[Data excerpts]
Content starts

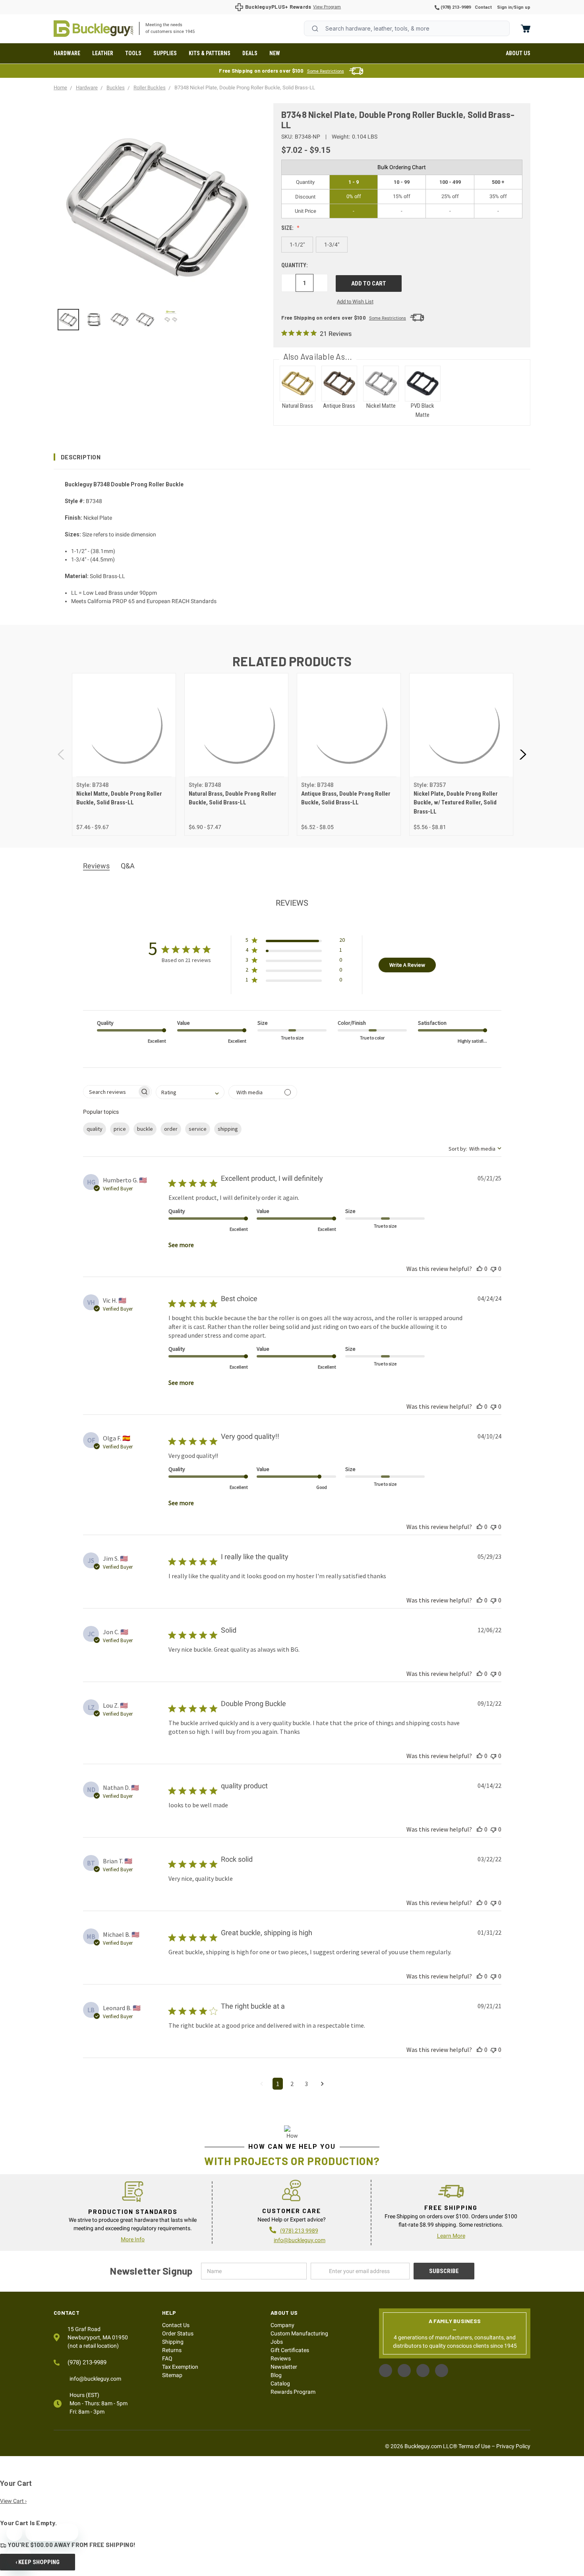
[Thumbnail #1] (93, 319)
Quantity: (294, 265)
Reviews (281, 2358)
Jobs (277, 2342)
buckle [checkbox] (145, 1128)
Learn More (451, 2236)
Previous (62, 755)
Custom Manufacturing (299, 2333)
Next (522, 755)
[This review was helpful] (479, 1269)
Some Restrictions (325, 71)
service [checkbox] (198, 1128)
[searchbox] (110, 1092)
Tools (133, 53)
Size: (288, 228)
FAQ (167, 2358)
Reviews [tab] (96, 866)
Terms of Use (474, 2446)
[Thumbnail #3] (145, 319)
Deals (249, 53)
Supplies (165, 53)
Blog (276, 2375)
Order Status (177, 2333)
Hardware (67, 53)
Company (282, 2325)
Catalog (280, 2383)
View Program (327, 7)
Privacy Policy (513, 2446)
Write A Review (407, 964)
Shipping (173, 2342)
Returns (172, 2350)
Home (93, 28)
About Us (518, 53)
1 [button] (277, 2084)
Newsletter (284, 2367)
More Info (133, 2239)
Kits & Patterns (209, 53)
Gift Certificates (290, 2350)
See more (181, 1245)
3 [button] (306, 2084)
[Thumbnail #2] (119, 319)
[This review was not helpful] (493, 1269)
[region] (158, 319)
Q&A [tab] (128, 866)
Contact (483, 7)
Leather (102, 53)
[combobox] (407, 28)
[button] (292, 457)
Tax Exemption (180, 2367)
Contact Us (176, 2325)
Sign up (522, 7)
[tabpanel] (124, 754)
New (274, 53)
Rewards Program (293, 2392)
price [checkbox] (120, 1128)
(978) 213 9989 (299, 2230)
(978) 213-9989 (455, 7)
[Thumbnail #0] (68, 319)
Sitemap (172, 2375)
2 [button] (292, 2084)
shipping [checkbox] (228, 1128)
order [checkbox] (171, 1128)
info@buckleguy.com (299, 2240)
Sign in (504, 7)
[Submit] (315, 28)
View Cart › (13, 2501)
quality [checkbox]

Content ends

→ Your objective:
Of the lines above, retype only those from the line containing "Blog (276, 2375)" through the line containing "[Thumbnail #0] (68, 319)", including both, exactly.

→ The completed task:
Blog (276, 2375)
Order Status (177, 2333)
Hardware (67, 53)
Company (282, 2325)
Catalog (280, 2383)
View Program (327, 7)
Privacy Policy (513, 2446)
Write A Review (407, 964)
Shipping (173, 2342)
Returns (172, 2350)
Home (93, 28)
About Us (518, 53)
1 [button] (277, 2084)
Newsletter (284, 2367)
More Info (133, 2239)
Kits & Patterns (209, 53)
Gift Certificates (290, 2350)
See more (181, 1245)
3 [button] (306, 2084)
[Thumbnail #2] (119, 319)
[This review was not helpful] (493, 1269)
[region] (158, 319)
Q&A [tab] (128, 866)
Contact (483, 7)
Leather (102, 53)
[combobox] (407, 28)
[button] (292, 457)
Tax Exemption (180, 2367)
Contact Us (176, 2325)
Sign up (522, 7)
[tabpanel] (124, 754)
New (274, 53)
Rewards Program (293, 2392)
price [checkbox] (120, 1128)
(978) 213 9989 (299, 2230)
(978) 213-9989 (455, 7)
[Thumbnail #0] (68, 319)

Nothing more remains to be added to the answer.